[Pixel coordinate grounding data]
□ □ □ □ □

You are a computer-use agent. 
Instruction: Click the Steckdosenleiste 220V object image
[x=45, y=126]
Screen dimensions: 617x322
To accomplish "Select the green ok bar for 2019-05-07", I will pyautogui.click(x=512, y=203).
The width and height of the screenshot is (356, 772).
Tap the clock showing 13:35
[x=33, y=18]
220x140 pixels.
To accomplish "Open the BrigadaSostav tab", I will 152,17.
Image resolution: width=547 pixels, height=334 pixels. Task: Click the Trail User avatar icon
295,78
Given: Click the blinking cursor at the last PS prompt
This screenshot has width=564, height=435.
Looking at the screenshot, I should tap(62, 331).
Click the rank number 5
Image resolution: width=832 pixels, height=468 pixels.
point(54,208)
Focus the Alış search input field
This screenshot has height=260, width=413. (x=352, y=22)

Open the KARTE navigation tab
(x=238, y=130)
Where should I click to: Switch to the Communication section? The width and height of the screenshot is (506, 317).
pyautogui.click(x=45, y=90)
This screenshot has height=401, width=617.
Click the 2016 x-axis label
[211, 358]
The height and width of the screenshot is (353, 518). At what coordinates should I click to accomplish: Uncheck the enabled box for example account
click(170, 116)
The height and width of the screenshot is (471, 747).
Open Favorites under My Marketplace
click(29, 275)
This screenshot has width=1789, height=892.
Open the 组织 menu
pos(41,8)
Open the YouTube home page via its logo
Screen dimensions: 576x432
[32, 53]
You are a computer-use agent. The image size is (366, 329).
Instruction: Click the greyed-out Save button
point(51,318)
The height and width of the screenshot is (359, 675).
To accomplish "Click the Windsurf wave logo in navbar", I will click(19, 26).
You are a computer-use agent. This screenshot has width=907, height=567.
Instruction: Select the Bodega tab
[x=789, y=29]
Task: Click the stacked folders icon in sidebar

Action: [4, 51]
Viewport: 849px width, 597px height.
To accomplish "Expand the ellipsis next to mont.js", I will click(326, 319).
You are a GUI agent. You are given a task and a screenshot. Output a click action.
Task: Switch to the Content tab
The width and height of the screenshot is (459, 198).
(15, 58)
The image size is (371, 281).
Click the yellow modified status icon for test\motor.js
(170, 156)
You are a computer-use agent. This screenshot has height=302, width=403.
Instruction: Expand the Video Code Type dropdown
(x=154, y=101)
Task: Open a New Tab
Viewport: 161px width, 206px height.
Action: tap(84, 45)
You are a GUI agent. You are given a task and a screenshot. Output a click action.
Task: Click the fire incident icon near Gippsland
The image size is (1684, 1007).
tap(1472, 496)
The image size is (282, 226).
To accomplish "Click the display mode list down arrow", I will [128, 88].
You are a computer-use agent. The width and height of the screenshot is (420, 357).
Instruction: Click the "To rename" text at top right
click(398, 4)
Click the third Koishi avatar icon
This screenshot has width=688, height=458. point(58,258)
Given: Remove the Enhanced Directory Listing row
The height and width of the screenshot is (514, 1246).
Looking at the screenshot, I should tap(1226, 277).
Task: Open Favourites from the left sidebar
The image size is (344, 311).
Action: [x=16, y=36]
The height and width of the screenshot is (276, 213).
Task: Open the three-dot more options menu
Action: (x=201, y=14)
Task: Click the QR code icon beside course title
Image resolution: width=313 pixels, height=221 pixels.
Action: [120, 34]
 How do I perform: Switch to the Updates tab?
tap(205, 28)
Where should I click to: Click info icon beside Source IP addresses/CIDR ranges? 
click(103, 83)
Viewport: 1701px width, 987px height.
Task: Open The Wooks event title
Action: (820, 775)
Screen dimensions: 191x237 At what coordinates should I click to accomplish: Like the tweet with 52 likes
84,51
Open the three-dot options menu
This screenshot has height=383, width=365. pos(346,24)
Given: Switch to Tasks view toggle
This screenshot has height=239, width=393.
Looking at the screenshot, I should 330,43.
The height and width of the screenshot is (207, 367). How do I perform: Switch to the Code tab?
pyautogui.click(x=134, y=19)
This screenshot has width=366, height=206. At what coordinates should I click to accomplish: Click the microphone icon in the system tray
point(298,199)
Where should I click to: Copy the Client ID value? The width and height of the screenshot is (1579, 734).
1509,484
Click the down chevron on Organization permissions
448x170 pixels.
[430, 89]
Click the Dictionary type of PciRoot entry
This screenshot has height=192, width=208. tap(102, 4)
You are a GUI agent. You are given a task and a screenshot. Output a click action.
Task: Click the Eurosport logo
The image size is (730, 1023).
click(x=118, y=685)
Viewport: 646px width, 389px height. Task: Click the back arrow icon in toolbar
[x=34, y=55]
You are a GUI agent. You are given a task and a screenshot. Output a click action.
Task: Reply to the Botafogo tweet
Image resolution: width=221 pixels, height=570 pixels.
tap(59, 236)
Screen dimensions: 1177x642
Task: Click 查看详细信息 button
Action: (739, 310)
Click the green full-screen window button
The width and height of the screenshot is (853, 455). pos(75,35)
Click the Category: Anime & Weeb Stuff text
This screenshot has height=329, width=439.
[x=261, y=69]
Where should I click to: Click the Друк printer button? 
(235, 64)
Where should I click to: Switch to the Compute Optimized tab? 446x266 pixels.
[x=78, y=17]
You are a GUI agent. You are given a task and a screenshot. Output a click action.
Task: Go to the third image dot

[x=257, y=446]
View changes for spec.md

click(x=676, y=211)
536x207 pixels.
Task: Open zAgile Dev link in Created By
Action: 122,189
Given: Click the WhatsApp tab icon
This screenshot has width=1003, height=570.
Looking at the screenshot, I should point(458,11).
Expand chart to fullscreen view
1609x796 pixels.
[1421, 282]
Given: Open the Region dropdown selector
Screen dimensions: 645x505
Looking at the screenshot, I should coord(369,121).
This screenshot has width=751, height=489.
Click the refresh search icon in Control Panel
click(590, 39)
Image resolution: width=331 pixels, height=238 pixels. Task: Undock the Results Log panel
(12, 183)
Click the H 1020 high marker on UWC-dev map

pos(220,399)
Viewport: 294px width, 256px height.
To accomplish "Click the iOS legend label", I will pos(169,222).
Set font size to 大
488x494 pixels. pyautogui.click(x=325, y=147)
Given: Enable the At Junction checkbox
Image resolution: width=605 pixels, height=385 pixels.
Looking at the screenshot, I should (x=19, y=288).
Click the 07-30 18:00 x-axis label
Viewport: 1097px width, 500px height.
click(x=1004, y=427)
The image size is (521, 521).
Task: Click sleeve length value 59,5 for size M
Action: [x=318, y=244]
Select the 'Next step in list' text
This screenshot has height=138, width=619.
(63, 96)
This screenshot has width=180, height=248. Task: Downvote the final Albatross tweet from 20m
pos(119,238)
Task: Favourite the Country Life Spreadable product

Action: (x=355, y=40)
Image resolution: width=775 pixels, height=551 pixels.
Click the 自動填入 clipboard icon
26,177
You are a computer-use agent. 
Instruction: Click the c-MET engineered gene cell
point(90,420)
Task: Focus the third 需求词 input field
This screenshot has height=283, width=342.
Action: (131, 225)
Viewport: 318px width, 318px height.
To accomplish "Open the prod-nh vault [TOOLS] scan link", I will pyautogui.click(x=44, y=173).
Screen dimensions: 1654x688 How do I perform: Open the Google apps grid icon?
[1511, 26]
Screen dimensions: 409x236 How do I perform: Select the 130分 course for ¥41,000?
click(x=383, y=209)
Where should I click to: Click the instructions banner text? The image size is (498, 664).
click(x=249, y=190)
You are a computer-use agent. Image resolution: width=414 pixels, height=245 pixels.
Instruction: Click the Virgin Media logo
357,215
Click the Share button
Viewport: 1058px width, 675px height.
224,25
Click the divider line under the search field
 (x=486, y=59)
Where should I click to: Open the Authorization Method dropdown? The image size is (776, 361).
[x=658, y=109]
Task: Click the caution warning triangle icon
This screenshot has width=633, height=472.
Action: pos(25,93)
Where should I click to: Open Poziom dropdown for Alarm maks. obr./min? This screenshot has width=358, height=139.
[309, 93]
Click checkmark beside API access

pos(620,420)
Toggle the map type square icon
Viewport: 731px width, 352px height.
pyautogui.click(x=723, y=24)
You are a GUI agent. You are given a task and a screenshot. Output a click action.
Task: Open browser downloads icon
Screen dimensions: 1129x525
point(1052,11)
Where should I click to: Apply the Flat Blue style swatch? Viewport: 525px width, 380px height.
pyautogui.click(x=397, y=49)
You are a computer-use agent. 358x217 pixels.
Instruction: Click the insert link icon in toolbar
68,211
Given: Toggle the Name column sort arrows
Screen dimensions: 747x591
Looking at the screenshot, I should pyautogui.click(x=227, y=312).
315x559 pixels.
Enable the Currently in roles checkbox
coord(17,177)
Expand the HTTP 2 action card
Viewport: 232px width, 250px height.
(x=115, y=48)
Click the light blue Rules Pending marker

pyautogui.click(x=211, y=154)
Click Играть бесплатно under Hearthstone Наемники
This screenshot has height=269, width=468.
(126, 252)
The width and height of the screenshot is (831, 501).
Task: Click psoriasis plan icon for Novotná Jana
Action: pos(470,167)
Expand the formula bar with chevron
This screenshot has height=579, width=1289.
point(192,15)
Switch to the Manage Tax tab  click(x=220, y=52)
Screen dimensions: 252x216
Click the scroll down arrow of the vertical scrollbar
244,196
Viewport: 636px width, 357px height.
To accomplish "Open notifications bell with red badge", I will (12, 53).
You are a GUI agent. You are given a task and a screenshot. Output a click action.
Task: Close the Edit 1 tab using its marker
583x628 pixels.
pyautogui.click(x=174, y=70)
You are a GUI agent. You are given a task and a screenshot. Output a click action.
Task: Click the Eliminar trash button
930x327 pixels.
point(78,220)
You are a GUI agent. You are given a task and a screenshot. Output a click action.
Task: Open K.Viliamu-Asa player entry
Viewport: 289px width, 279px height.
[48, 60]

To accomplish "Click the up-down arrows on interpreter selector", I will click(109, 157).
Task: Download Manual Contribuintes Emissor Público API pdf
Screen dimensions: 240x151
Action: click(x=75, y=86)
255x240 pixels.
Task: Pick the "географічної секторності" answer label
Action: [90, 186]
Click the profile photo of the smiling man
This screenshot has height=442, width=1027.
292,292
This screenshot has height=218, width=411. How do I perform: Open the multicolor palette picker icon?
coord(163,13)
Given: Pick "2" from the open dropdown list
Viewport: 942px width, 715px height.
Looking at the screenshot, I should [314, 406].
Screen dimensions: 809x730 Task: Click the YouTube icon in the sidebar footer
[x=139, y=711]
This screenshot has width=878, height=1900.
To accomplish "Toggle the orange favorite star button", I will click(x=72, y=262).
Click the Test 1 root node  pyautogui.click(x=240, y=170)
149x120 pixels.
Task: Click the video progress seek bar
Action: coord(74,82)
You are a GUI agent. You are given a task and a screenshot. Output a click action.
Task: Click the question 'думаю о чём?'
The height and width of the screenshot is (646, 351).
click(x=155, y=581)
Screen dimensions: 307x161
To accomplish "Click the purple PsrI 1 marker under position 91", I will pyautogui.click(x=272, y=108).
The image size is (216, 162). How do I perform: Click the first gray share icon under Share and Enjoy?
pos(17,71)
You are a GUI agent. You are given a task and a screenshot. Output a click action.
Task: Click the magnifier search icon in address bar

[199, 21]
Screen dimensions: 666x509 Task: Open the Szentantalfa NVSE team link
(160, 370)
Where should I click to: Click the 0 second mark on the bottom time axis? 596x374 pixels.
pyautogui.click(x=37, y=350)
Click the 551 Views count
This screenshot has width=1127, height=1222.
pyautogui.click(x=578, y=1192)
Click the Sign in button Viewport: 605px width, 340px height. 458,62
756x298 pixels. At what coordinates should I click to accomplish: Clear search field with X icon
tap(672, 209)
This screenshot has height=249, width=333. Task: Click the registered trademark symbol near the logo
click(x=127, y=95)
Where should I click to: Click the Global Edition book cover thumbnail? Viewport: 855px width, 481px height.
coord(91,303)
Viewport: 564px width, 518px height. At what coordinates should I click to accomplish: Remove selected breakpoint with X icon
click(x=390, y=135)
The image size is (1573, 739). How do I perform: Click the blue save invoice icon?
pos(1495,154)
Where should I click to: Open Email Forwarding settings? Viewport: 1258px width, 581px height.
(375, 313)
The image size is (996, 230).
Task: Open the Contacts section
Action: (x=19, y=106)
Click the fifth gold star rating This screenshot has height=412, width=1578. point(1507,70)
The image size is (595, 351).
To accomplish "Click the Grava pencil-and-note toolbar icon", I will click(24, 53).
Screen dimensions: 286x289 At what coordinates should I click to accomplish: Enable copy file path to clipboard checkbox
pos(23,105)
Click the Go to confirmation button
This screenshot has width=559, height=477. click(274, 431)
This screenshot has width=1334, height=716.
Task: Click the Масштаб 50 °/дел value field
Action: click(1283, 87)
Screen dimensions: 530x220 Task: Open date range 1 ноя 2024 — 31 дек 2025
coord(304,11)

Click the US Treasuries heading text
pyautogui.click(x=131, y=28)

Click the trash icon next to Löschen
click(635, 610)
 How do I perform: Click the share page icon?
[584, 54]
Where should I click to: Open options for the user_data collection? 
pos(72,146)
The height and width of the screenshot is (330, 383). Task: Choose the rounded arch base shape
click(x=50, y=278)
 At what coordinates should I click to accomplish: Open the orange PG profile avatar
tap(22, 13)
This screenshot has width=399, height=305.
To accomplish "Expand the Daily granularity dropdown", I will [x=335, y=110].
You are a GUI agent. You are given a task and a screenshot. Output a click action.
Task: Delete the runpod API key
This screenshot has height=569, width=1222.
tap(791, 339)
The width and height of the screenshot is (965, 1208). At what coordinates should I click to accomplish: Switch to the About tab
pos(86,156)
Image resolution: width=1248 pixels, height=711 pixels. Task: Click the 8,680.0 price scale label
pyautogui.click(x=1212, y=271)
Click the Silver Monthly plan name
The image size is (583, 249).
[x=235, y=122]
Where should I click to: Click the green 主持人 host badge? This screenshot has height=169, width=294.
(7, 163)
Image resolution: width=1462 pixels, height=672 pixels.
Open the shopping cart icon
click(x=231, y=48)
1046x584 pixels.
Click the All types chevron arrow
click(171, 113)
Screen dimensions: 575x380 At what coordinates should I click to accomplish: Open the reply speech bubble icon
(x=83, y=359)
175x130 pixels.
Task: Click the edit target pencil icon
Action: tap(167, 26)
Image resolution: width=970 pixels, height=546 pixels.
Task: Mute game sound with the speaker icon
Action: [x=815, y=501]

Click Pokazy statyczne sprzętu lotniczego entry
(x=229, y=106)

□ □ □ □ □

▸ REQUIREMENT
Copy, exactly and with nothing added, the lines from the one containing "1046x584 pixels." through the end of the records.

▸ RESPONSE TO THE TASK
1046x584 pixels.
Click the All types chevron arrow
click(171, 113)
Screen dimensions: 575x380 At what coordinates should I click to accomplish: Open the reply speech bubble icon
(x=83, y=359)
175x130 pixels.
Task: Click the edit target pencil icon
Action: tap(167, 26)
Image resolution: width=970 pixels, height=546 pixels.
Task: Mute game sound with the speaker icon
Action: [x=815, y=501]

Click Pokazy statyczne sprzętu lotniczego entry
(x=229, y=106)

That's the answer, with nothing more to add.